# Deployment

Let's deploy 8 bit quantized Foundation AI Foundation-Sec-8B-Instruct model onto Amazon SageMaker AI. <br>
You can use the model deployed by this notebook for inference.  Refer to [the inference notebook](./inference.ipynb) for sample code.
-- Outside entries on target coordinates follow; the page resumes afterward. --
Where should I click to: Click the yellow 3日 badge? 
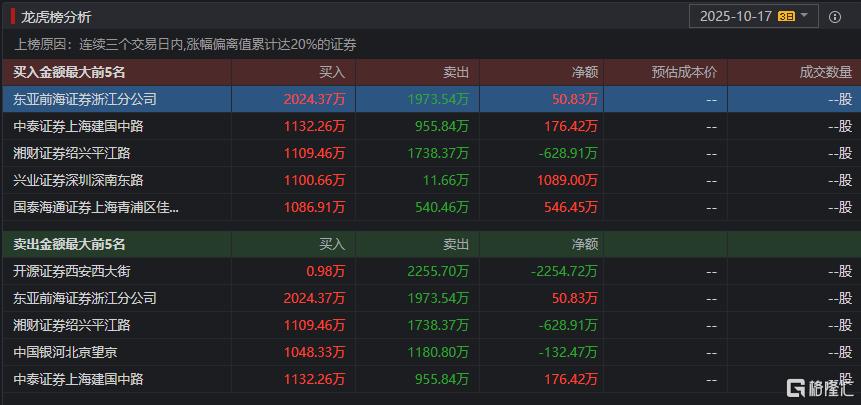click(787, 16)
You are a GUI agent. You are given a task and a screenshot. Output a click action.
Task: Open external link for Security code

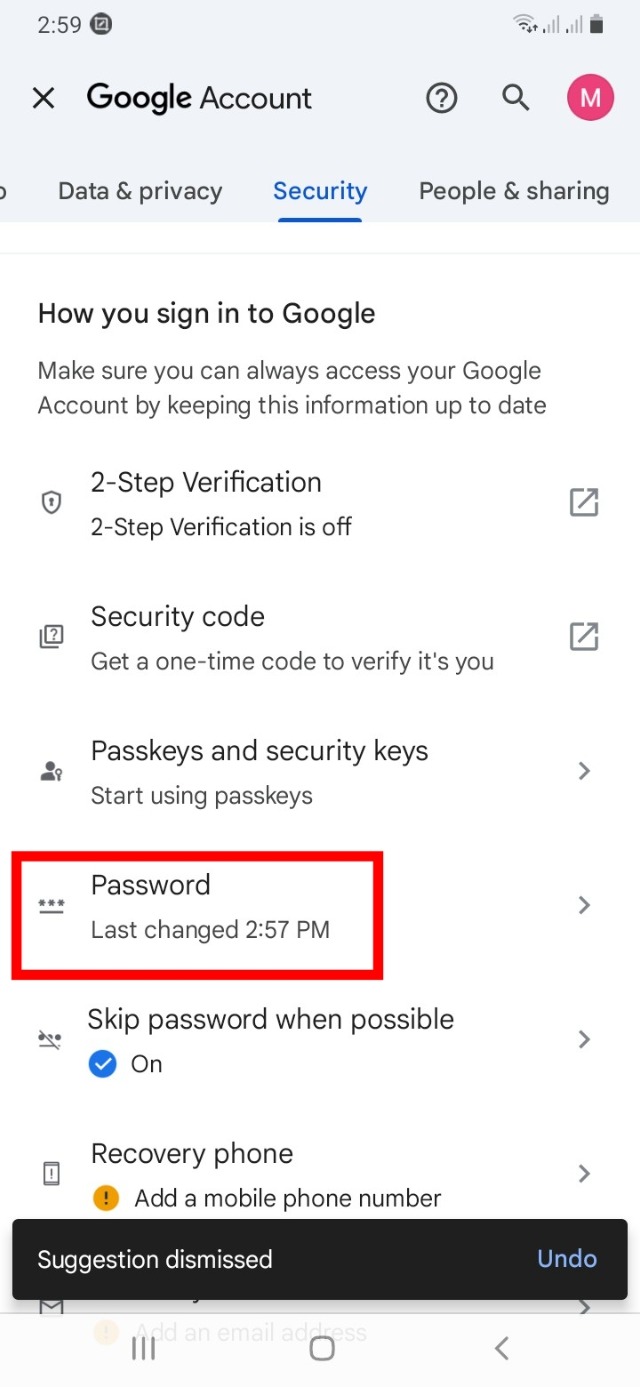click(584, 637)
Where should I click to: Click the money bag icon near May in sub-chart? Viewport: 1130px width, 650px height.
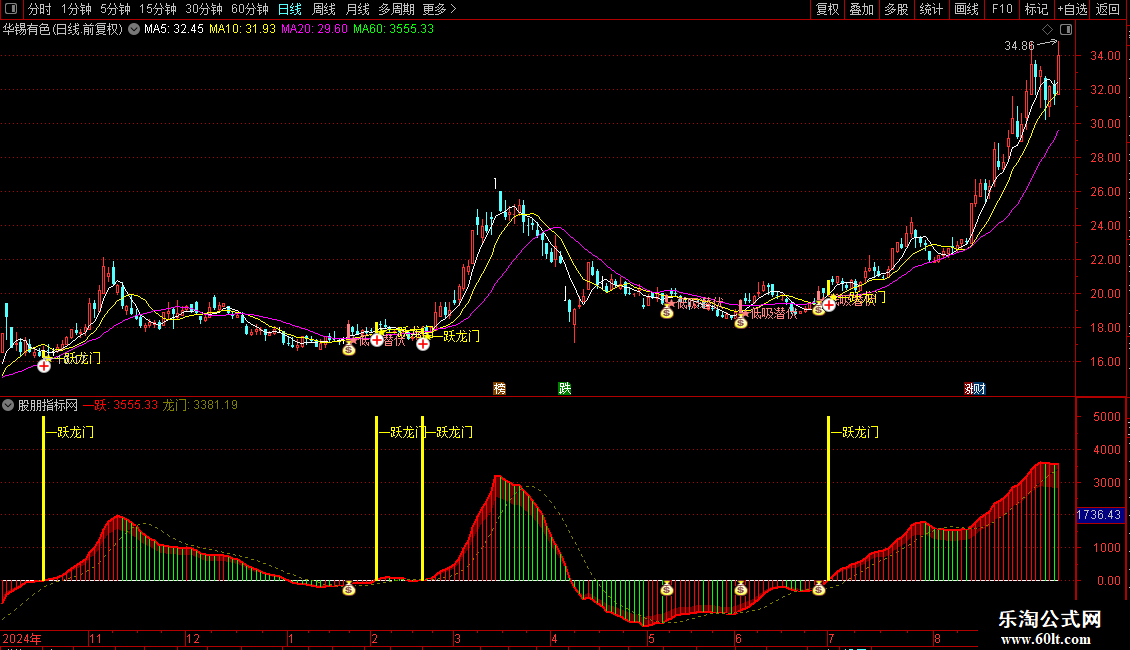click(x=667, y=589)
As a prerequisite, please launch JupyterLab on SageMaker in your AWS environment. For more details, visit: 
https://docs.aws.amazon.com/sagemaker/latest/dg/studio-updated-jl.html

### Prerequisites

In [None]:
# Install the required packages:
!pip install sagemaker boto3

### Configuration and Initialization

In [None]:
import sagemaker
import os

AWS_REGION = "us-west-2"
os.environ["AWS_DEFAULT_REGION"] = AWS_REGION 
ACCOUNT_ID = ""  # Add your AWS account ID here

MODEL_NAME = "fdtn-ai/Foundation-Sec-8B-Instruct-Q8_0-GGUF"
INSTANCE_TYPE = "ml.c6i.4xlarge"    # CPU based instance
TIMEOUT = 900

In [None]:
role = sagemaker.get_execution_role()

We need to build a custom docker image for running the GGUF quantized model on SageMaker. The Dockerfile and the steps to build and push the image are available in the [llama_cpp_cpu](../../containers/llama_cpp_cpu) directory.

Once you've published the image, specify it in the cell below.

In [None]:
container_uri = f"{ACCOUNT_ID}.dkr.ecr.{AWS_REGION}.amazonaws.com/fdtn-llama-cpp-cpu:latest"

In [None]:
endpoint_name = "Foundation-Sec-8B-Instruct-Quantized-CPU"
print("Deploying to endpoint: ", endpoint_name)

### Deploy

You can update the `env_vars` dictionary to update env variables as needed. If you are using the image built from [llama_cpp_cpu](../../containers/llama_cpp_cpu) directory, the available environment variables can be found in [Dockerfile](../../containers/llama_cpp_cpu/Dockerfile).

In [None]:
# Update other env variables as needed
env_vars = {
    "HF_MODEL_ID": MODEL_NAME,
    "THREADS": 16,
    "CTX": 8192,
}

Create the SageMaker model and deploy it to an endpoint.

In [None]:
model = sagemaker.Model(
    name=endpoint_name,
    image_uri=container_uri,
    role=role,
    env=env_vars,
)

model.deploy(
    instance_type=INSTANCE_TYPE,
    initial_instance_count=1,
    endpoint_name=endpoint_name,
)

You can now refer to the [inference](./inference.ipynb) notebook to perform inference using the created endpoint.